**Text provided**
# # # # #

Medical mistakes make the headlines every day: wrong-site surgeries, failure to diagnose diseases and other examples of medical malpractice are unfortunate reminders that our health care system is not immune from medical professional negligence. One recent story from a Veteran’s Affairs Medical Center here in Pennsylvania, however, serves as a reminder that medical malpractice can have wide-ranging consequences beyond physical injuries.
In 2007, a former U.S. Marine returned home from Iraq and found work as a financial advisor. A combat veteran, he went to the VA hospital in Wilkes-Barre for medical care and was diagnosed with post-traumatic stress disorder. He was prescribed medication, but as his condition declined over the following months, 10 successive attempts to see a physician at the VA or review his medication were unsuccessful.
The medication, a judge would later rule, was a substance likely to result in addiction and self-medication with other drugs; after four months on it with no other PTSD treatment, the patient dressed in all black and broke into a Scranton pharmacy to steal drugs. Facing criminal charges, the patient also found himself out of a job.
Those charges, however, were recently dropped and a judge awarded the veteran $3.7 million as a result of a medical malpractice suit. It was the hospital’s negligence in not providing PTSD care and in prescribing the wrong medication that caused his worsened medical condition, the judge ruled, and ultimately what lead to the break-in.

# # # # #

**Extracted data**
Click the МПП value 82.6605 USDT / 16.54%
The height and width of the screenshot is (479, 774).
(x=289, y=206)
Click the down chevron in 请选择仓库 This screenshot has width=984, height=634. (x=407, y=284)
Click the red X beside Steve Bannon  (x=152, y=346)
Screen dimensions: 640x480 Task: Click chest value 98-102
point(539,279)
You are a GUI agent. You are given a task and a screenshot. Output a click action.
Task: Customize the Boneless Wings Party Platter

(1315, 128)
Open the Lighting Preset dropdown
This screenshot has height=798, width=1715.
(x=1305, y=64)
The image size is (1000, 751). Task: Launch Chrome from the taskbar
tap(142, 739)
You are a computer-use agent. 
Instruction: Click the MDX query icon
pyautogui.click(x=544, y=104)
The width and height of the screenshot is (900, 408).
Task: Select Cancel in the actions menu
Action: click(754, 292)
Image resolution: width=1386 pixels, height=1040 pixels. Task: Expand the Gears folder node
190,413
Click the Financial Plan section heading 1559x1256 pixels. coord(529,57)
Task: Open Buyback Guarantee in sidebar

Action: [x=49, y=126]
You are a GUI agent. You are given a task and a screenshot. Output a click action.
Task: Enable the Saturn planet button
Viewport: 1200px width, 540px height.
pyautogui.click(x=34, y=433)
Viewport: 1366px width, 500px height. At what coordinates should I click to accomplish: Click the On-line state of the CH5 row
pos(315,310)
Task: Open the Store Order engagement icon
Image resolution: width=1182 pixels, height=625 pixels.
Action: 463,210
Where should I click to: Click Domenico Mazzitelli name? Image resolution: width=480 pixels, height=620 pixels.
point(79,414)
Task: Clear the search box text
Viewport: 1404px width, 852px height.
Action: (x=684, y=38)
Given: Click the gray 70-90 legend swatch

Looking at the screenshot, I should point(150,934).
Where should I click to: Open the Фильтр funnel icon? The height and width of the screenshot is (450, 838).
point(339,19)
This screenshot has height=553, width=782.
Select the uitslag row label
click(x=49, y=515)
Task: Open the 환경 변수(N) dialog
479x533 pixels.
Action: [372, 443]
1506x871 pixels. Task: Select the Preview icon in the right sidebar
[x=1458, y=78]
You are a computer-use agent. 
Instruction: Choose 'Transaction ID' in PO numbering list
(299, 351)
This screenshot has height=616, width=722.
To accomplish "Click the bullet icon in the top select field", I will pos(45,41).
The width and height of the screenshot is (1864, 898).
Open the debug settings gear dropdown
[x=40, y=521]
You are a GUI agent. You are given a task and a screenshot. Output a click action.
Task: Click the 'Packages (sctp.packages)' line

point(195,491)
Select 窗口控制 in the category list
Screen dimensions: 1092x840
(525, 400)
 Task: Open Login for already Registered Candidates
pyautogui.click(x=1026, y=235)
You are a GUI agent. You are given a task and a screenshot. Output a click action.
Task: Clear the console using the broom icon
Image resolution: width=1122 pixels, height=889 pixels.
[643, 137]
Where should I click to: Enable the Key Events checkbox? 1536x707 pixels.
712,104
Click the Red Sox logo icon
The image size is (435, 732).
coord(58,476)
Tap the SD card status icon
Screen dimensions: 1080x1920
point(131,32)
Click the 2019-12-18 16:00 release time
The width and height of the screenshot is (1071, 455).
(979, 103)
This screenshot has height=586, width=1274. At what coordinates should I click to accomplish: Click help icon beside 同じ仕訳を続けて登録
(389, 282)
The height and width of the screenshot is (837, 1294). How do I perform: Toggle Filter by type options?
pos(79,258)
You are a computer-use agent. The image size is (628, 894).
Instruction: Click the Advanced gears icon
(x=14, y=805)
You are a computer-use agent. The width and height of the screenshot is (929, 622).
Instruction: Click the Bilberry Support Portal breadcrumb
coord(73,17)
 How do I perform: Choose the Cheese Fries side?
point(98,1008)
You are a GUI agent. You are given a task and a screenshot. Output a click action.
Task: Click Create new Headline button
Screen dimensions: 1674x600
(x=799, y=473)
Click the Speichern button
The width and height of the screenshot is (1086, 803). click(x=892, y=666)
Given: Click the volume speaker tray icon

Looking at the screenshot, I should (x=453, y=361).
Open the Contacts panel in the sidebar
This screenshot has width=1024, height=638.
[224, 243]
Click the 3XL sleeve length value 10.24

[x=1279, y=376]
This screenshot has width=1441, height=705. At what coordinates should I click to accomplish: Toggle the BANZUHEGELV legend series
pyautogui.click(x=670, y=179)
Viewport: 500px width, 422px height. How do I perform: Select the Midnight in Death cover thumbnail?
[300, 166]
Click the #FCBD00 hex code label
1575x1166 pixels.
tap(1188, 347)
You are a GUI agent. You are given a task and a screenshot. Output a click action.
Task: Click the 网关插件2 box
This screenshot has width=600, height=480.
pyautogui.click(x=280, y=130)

# # # # #

**What to do**
a – Condense the paragraph of the passage on medical malpractice that begins "In 2007, a former U.S. Marine" into a short bulleted list. Keep its main facts.
b – Extend the passage on medical malpractice with a further paragraph that picks up after its final sentence.

**Task answers**
a –
- In 2007, a former U.S. Marine came home from Iraq and began working as a financial advisor.
- He was a combat veteran. At the VA hospital in Wilkes-Barre, he was diagnosed with post-traumatic stress disorder and prescribed medication.
- His condition declined over the following months, and 10 successive attempts to see a VA physician or have his medication reviewed were unsuccessful.

b –
This case demonstrates that the scope of what can constitute medical malpractice, and what kinds of losses may be compensable, may be broader than many Pennsylvania residents would expect. The $3.7 million award included compensation for the victim’s pain and suffering, as well as humiliation and embarrassment; future lost earnings and noneconomic damages, both past and future; and even compensation for his wife’s loss of consortium.
Whether patients are suffering from a chronic disease, an acute physical condition or a mental illness like PTSD, they depend on medical professionals to prescribe and manage their medications correctly, and provide appropriate follow-up care. A medical malpractice lawsuit can make sure negligent providers are held accountable and patients’ rights are protected.